We did an extensive survey on the key features of DLM which will be useful for pattern recognition. We have reported all the characteristics of DLM with their classes and applicability of the classes in various fields. After this study we have successfully developed a linear and non linear classifier to address various problems in bioinformatics. Then the proposed algorithm is strengthened with artificial immune system with better stability and accuracy. The proposed algorithm was slightly modified to identify intrusions in the network also.
3. Complexity of DLM
DLM performs computations in a distributed fashion on a spatially extended grid. It differs from the conventional approach to parallel computation in which a problem is split into independent sub-problems, each solved by a different processor; the solution of sub-problems are subsequently combined to yield the final solution
The evolution process is directed by the popular Genetic Algorithm (GA) with the underlying philosophy of survival of the fittest gene. This GA framework can be adopted to arrive at the desired CA rule structure appropriate to model a physical system. The goals of GA formulation are to enhance the understanding of the ways DLM performs computations and to learn how DLM may be evolved to perform a specific computational task and to understand how evolution creates complex global behavior in a locally interconnected system of simple cells.

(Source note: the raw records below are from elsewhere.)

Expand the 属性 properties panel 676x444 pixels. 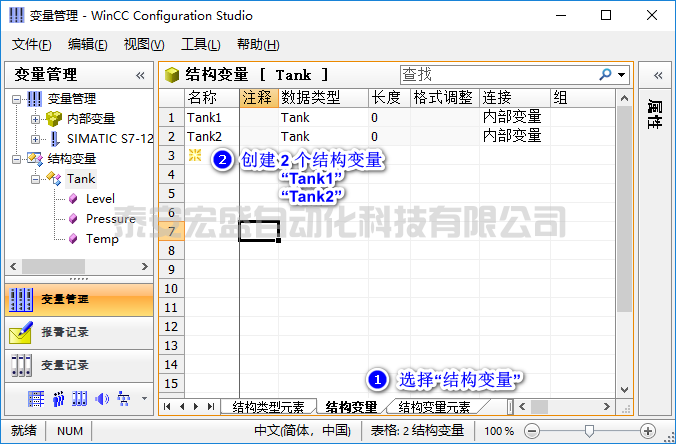click(x=657, y=75)
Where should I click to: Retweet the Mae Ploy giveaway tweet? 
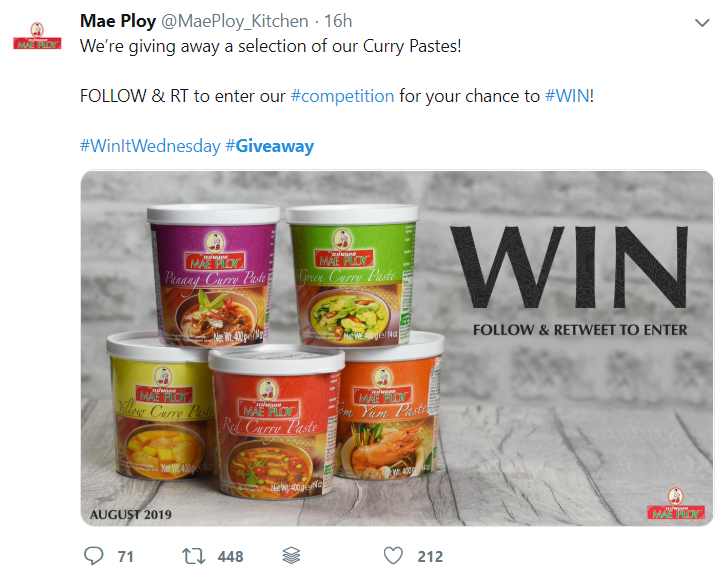194,556
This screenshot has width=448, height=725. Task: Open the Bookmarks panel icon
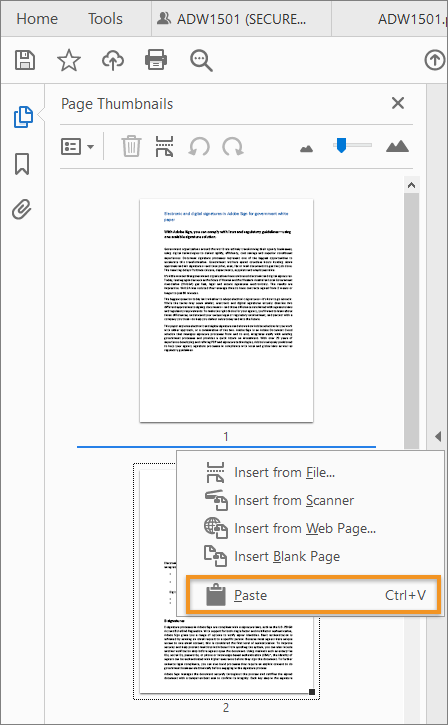[22, 164]
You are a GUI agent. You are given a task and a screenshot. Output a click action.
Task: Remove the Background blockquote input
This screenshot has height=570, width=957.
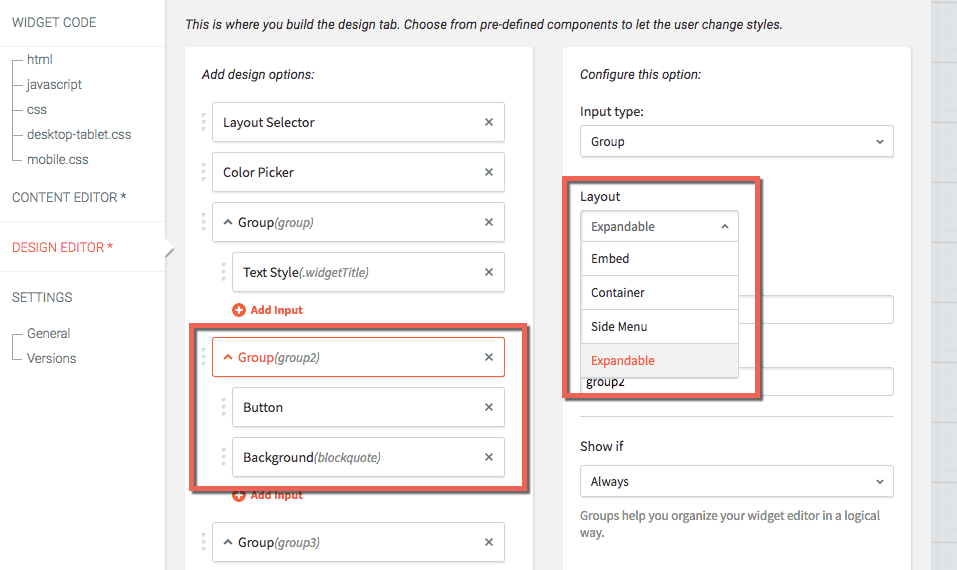point(489,457)
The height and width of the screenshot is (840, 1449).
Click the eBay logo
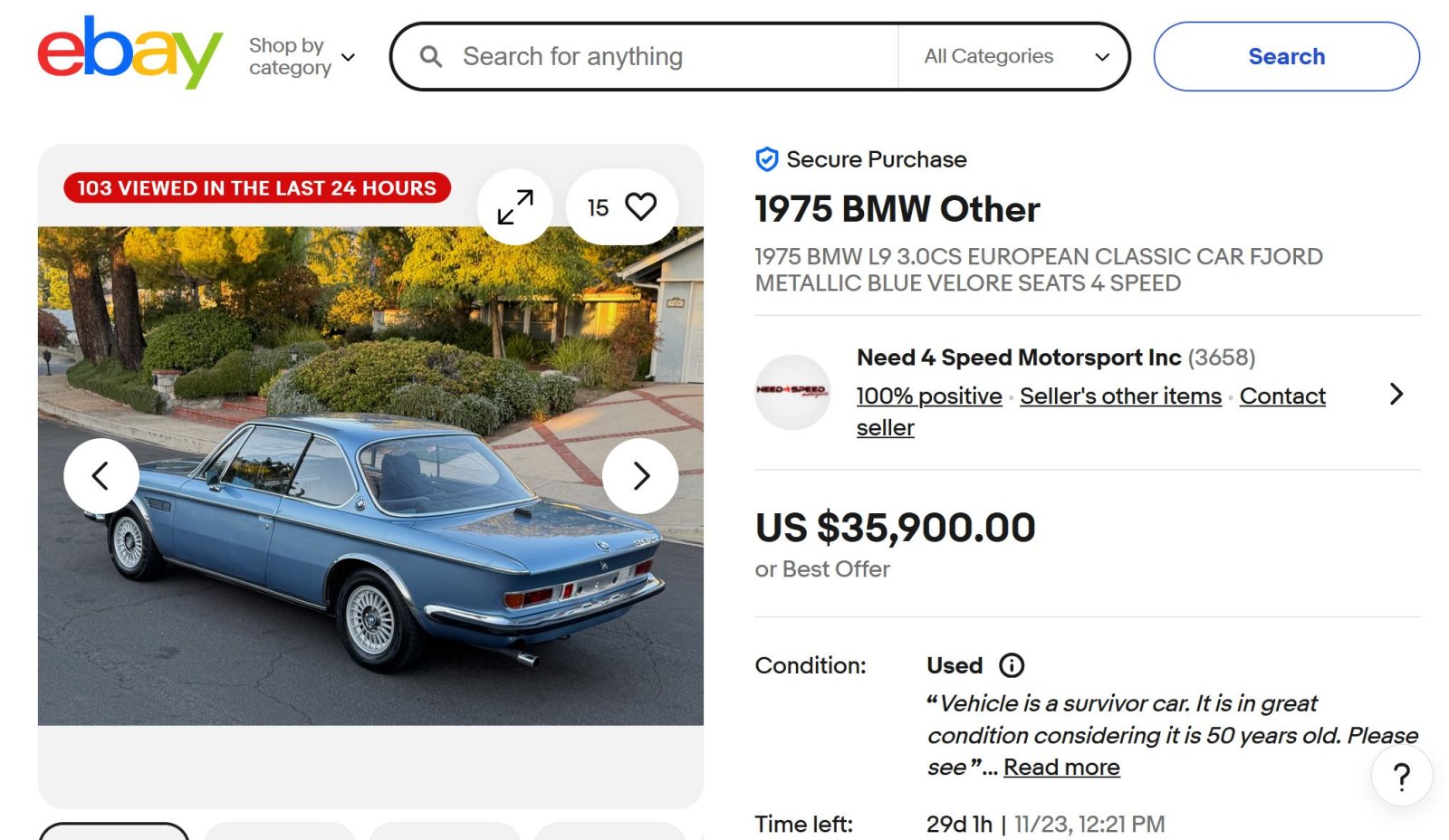[130, 52]
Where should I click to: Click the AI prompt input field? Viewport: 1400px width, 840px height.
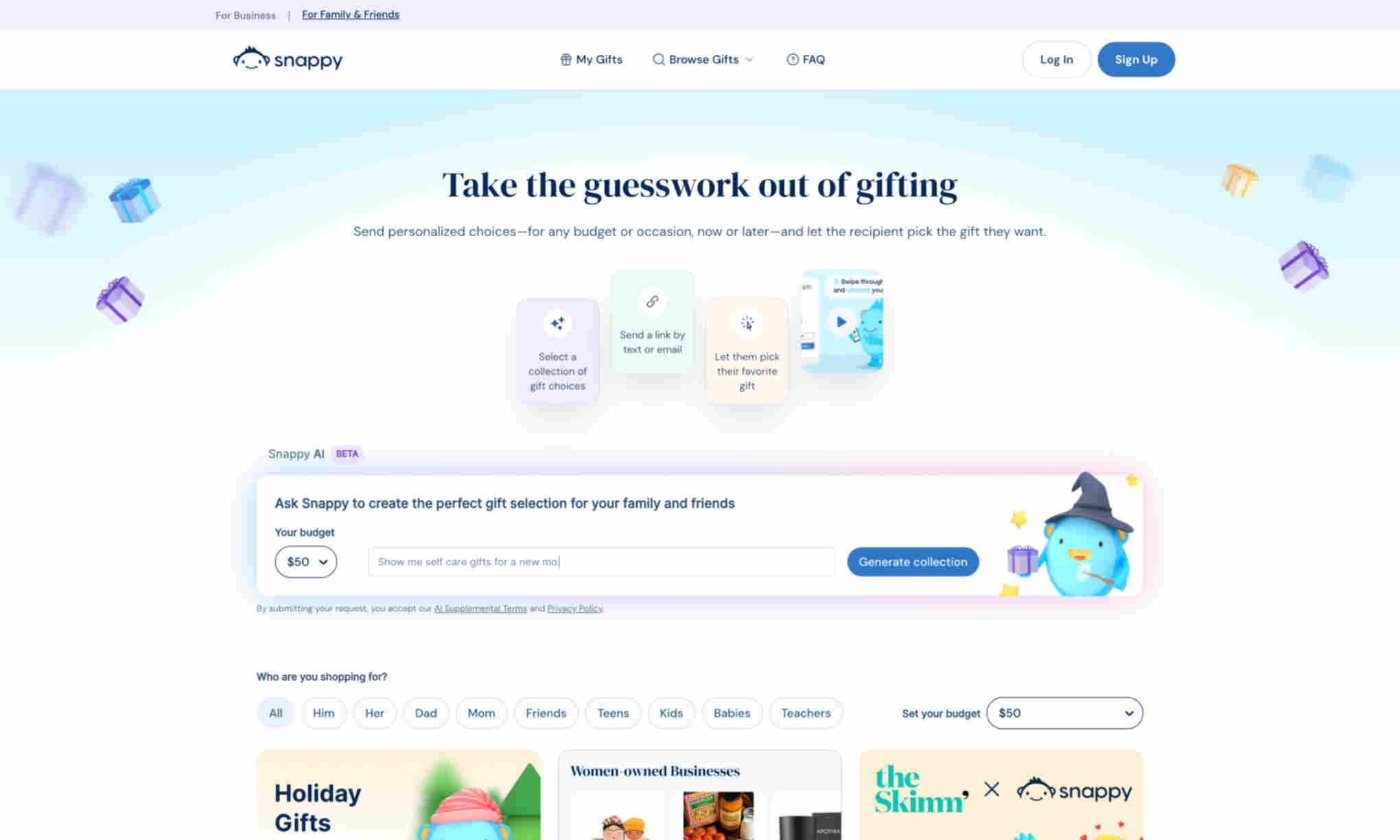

The task of pattern recognition is encountered in a wide range of human activity. In a broader perspective, the term could cover any context in which some decision or forecast is made on the basis of currently available information. The problem deals with the construction of a procedure to be applied to a set of inputs; the procedure assigns each new input to one of a set of classes on the basis of observed attributes or features. The construction of such a procedure on an input dataset is defined as pattern recognition
4. DLM in Pattern Recognition
Pattern recognition algorithm has two phases, the learning or training phase and the testing phase. In the training phase, the algorithm is trained with some patterns. Based upon the nature of training, there are two broad categorization of pattern classification
This model is built describing a predefined set of data classes. A sample set from the database, each member belonging to one of the predefined classes, is used to train the model. The training phase is termed as supervised learning of the classifier. Each member may have multiple features. The classifier is trained based on a specific metric. Subsequent to training, the model performs the task of prediction in the testing phase. Prediction of the class of an input sample is done based on some metric, typically distance metric.
This paper can be extended by formulating the memorizing capacity of non linearDLM based associative memory model. FDLM (Fuzzy Cellular Automata) based model for complex functions involving datasets with attributes of real numbers can be explored. The proposed algorithm with some minor changes can be used as compression algorithm also. This paper can be extended to propose a hybrid system with a combination of Non Linear DLM (NLDLM) and fuzzy sets.